▶ _YOUR TASK_: An exact reproduction of all the data is needed, with no images in it.

*** RECORDS FOR THIS TASK ***

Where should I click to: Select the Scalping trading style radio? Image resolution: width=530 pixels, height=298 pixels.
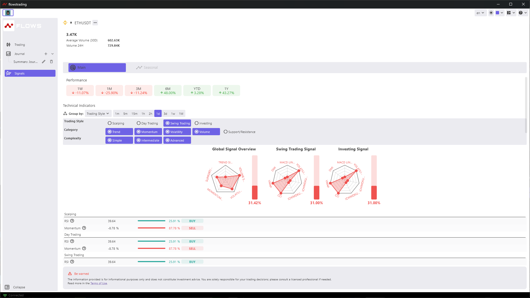[x=110, y=123]
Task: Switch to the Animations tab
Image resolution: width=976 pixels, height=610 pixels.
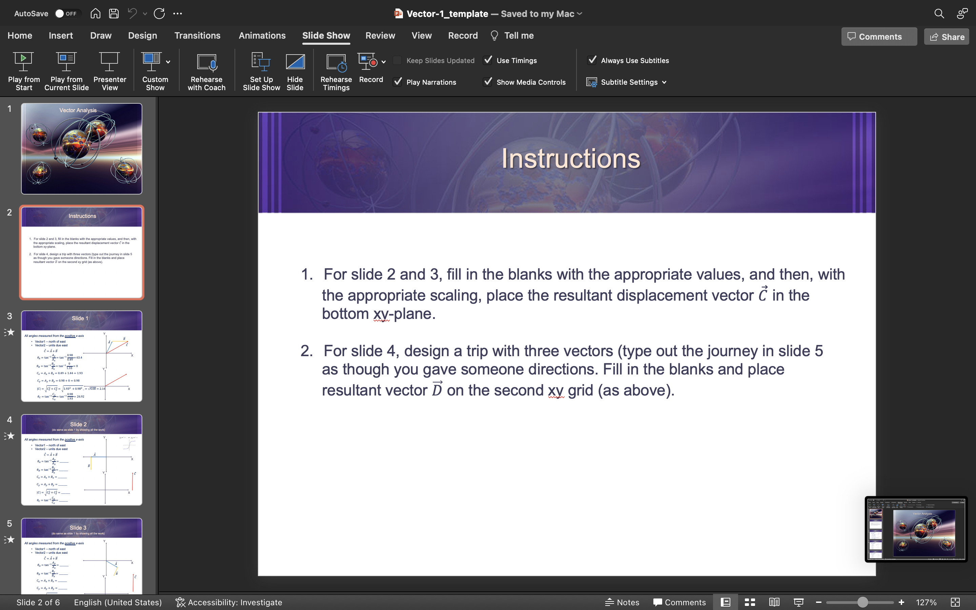Action: pos(262,36)
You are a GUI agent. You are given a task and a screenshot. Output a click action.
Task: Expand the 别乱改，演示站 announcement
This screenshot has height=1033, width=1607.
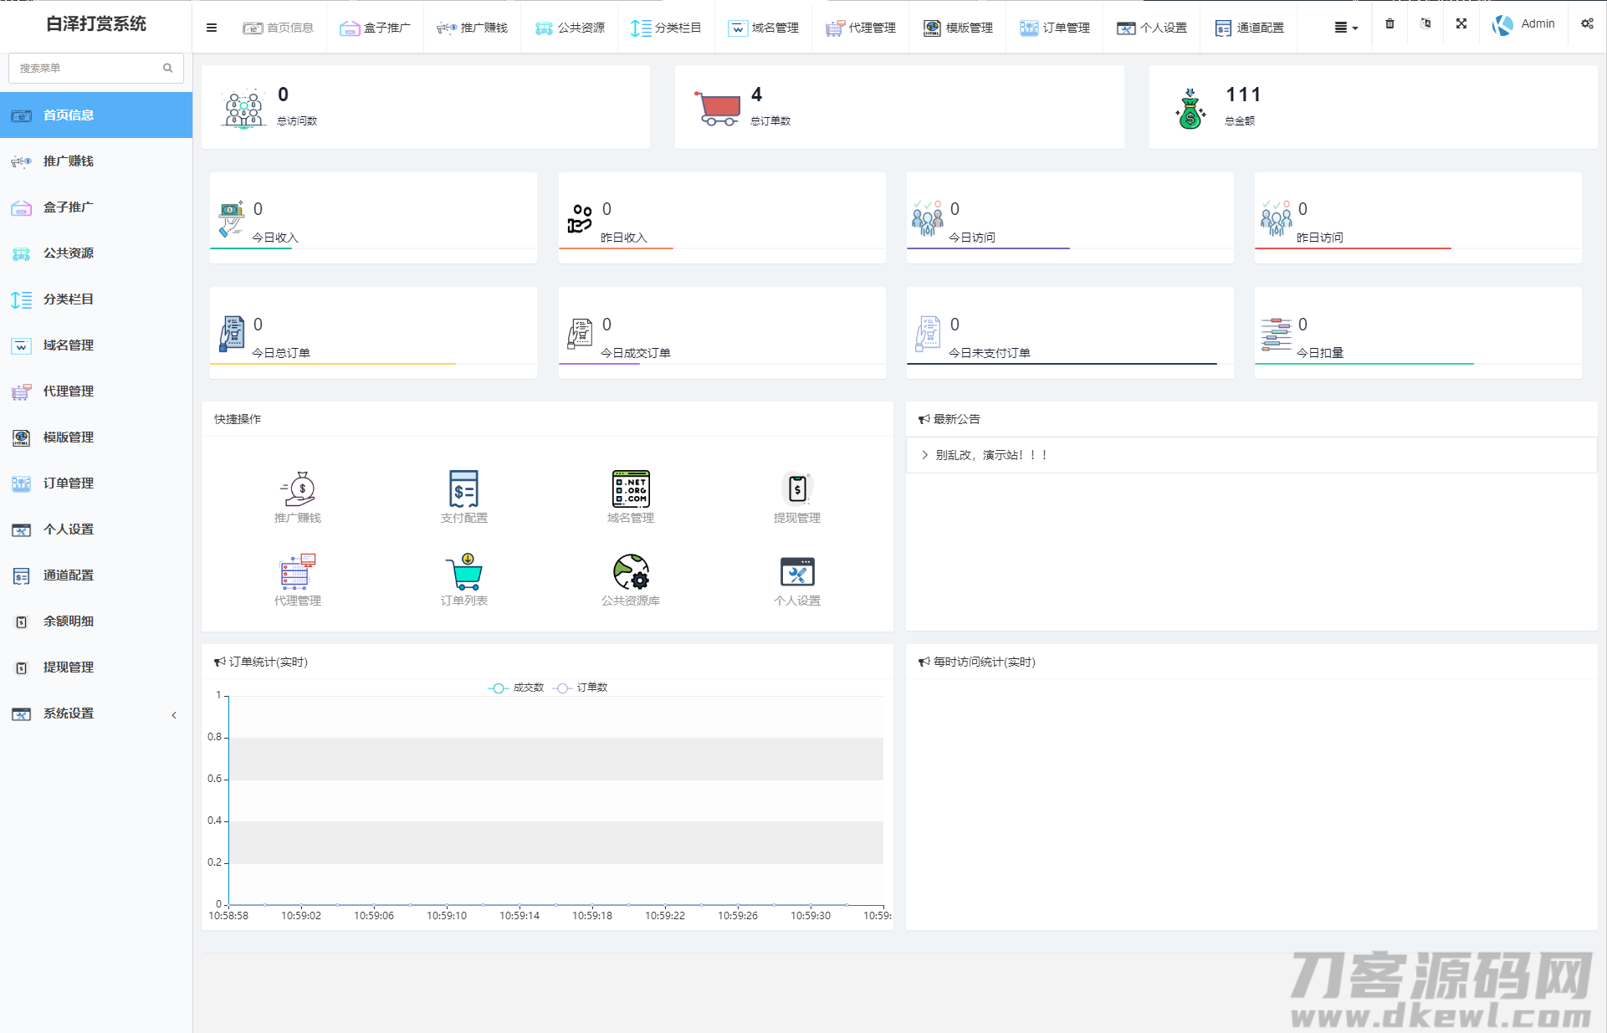(991, 455)
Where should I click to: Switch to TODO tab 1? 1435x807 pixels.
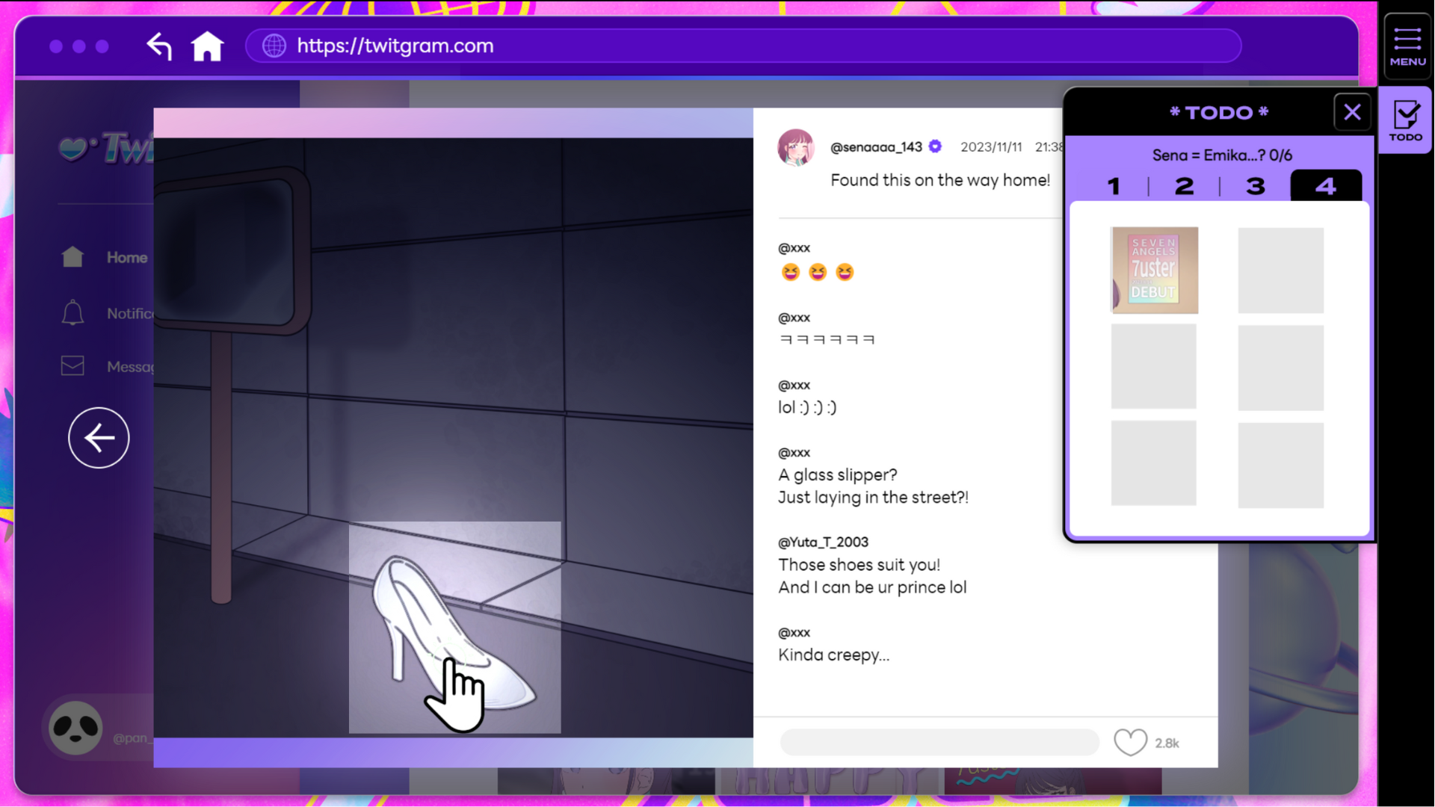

*** End of RECORDS FOR THIS TASK ***

▶ _EXPECTED OUTPUT_:
Where should I click to: Select the Scalping trading style radio? Image resolution: width=530 pixels, height=298 pixels.
[x=110, y=123]
Task: Switch to the Animations tab
Image resolution: width=976 pixels, height=610 pixels.
Action: pos(262,36)
You are a GUI agent. You are given a task and a screenshot. Output a click action.
Task: Expand the 别乱改，演示站 announcement
This screenshot has height=1033, width=1607.
(991, 455)
Where should I click to: Switch to TODO tab 1? 1435x807 pixels.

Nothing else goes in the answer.